Mark Varela, Ventura County’s probation chief and the probation chiefs’ legislative chair, told the Center that his county actually could have handled the mental-health evaluations of wards that Yee’s bill required. Ventura, he said, is using various streams of state money to pay for a “crisis team” that probation can turn to in mental-health emergencies. That move was in line with the recommendations of a statewide task force last year. But Varela conceded that other counties may be facing other kinds of fiscal problems.
Wielding power in Sacramento
The Ella Baker Center advocates say they can’t help but think that debate over proposals like theirs is clouded by the campaign-donations and high-priced lobbying game at the Capitol. Law-enforcement associations “always seem to seem to have unlimited resources to influence politicians,” Kim said.
To compete, the Ella Baker Center spent about $115,110 last year and through this past March on lobbying to push Yee’s solitary-confinement bill, among other criminal-justice proposals. At the same time, the California Correctional Peace Officers Association spent more than $421,511 lobbying on an array of bills.
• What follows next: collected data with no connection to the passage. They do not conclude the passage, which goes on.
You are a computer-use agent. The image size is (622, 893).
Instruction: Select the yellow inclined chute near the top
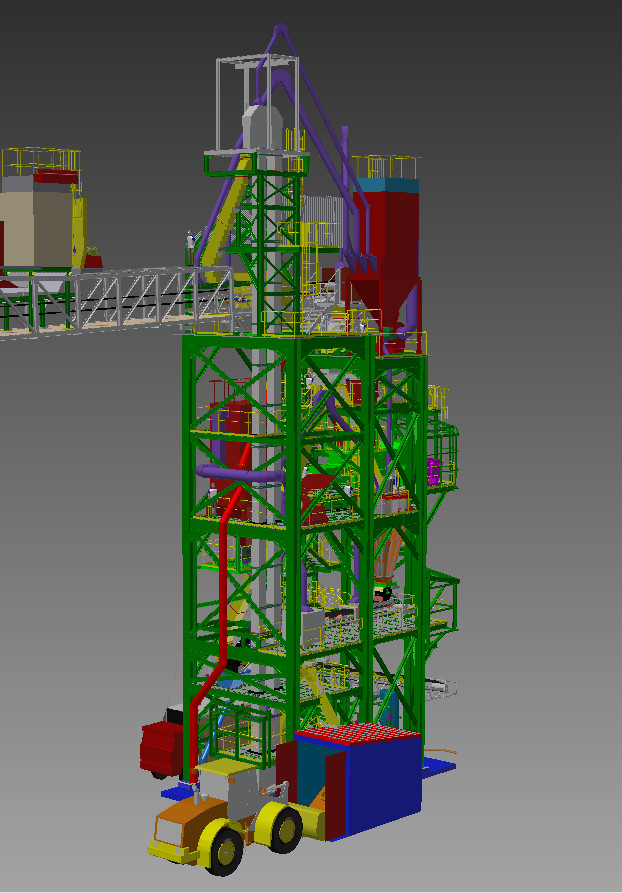click(227, 218)
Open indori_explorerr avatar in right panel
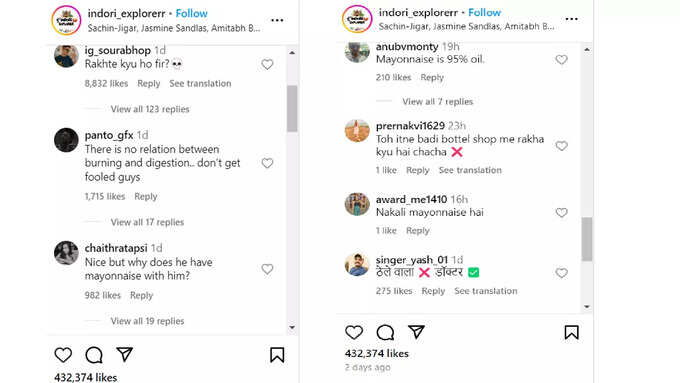 click(357, 19)
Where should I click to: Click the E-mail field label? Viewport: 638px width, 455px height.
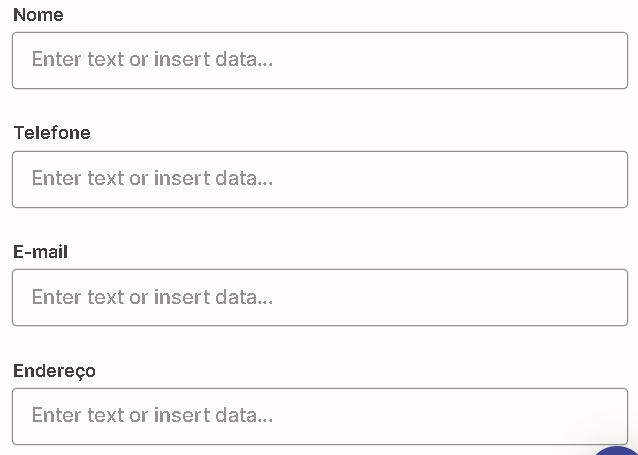40,252
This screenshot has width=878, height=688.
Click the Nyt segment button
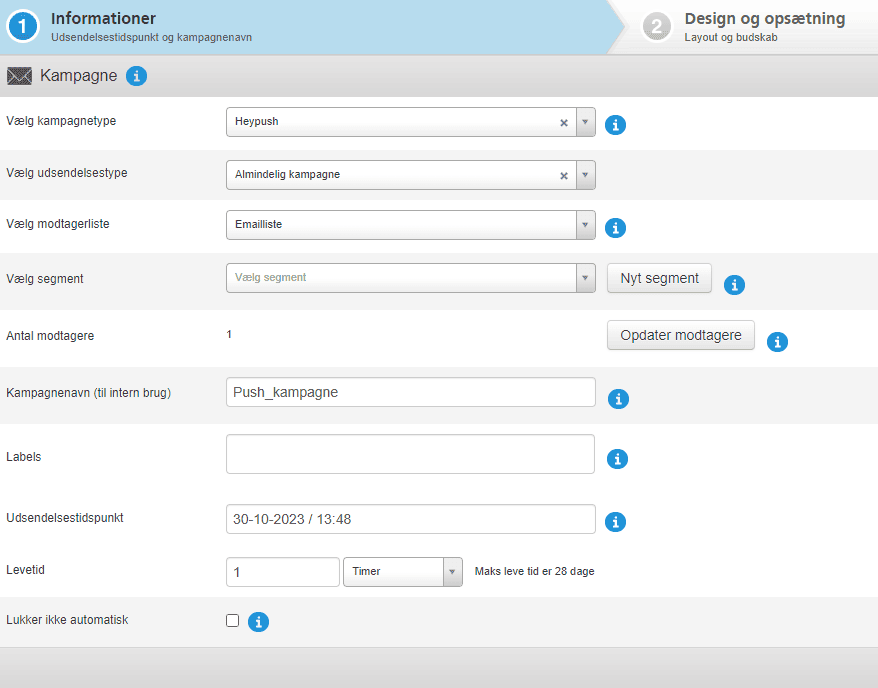659,278
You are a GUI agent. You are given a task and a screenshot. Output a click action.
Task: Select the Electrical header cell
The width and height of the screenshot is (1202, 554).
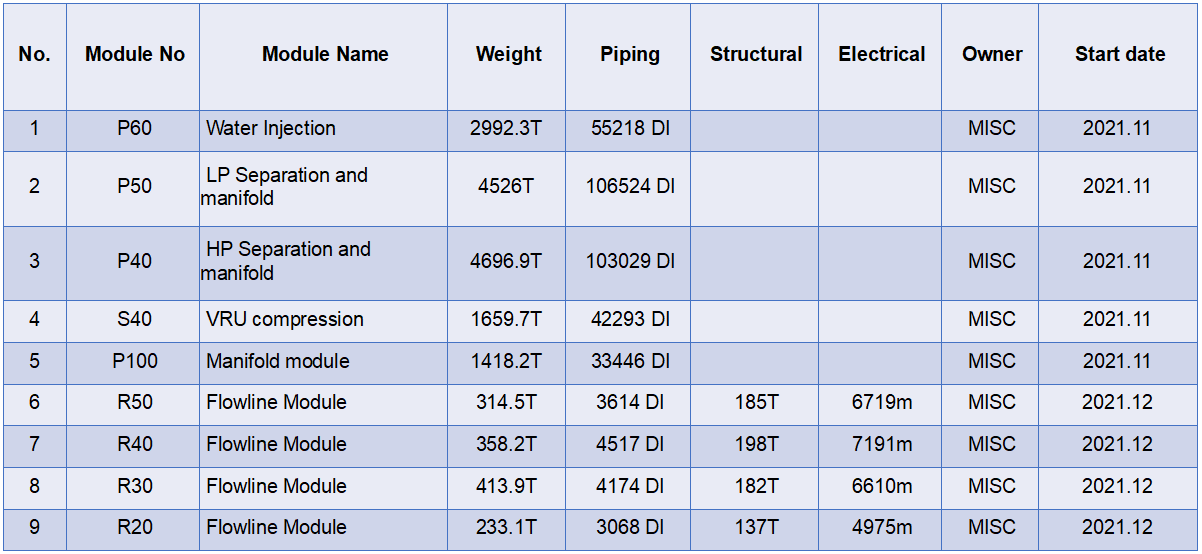[880, 56]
The Chief Probation Officers group also spent nearly $370,000 to push its view on the budget and other proposed measures, according to state lobbying records.
The correctional guards union has also given California politicians or committees more than $12.4 million in contributions since 2003, according to the National Institute on Money and State Politics.
On March 16, state records show, the guards union gave the California Democratic Party $60,000. On March 9, it gave the California Republican Party $15,000. And on May 30, it gave $10,000 to a newly minted California Black Political Action Committee, which is based in Los Angeles.
The three Democrats who voted for Yee’s bill and two who voted against it have all received donations from prison guards or other law-enforcement groups during their careers. But none have received more from the prison guards than Sen. Ron Calderon, Democrat of Los Angeles. He cast one of the votes against Yee’s bill after initially abstaining.
Between 2004 and 2010, Calderon received $14,050 in donations from the guards union. In March of this year, he reported a $3,900 donation pledged last July from the guards union, records show. The donation went to Calderon’s committee for a run at state controller in 2014.
Rocky Rushing, Calderon’s chief of staff, said Calderon’s vote had nothing to do with donations. “It’s not like that at all,” he said. “We were supportive of the intent of the legislation.” The costs of mental-health evaluations of wards every four hours, which Yee’s bill required, would have been “astronomical,” Rushing said. Advocates refused to budge on this matter, he said. Kim of the Baker Center said she felt that delineating a specific number of hours was necessary or checks might not happen.
Sen. Curren Price, the other Los Angeles Democrat and committee member — who also abstained before voting against Yee’s bill — said in a statement that he considered Yee’s bill “a provocation” that could have “compromised safety inside juvenile facilities …by ignoring the concerns of rank-and-file personnel.”
Price, who is the chair of the Legislative Black Caucus, additionally said the measure would have interfered with court-ordered improvements, and burdened counties. He’s “sympathetic to the issue,” however, and said he’s willing to consider alternatives to regulating solitary confinement of minors. The Ella Baker advocates, who submitted written testimony to Durbin’s office for the June 19 Congressional hearing, said they will try again to get strict, statewide regulations or to stop solitary confinement of juveniles.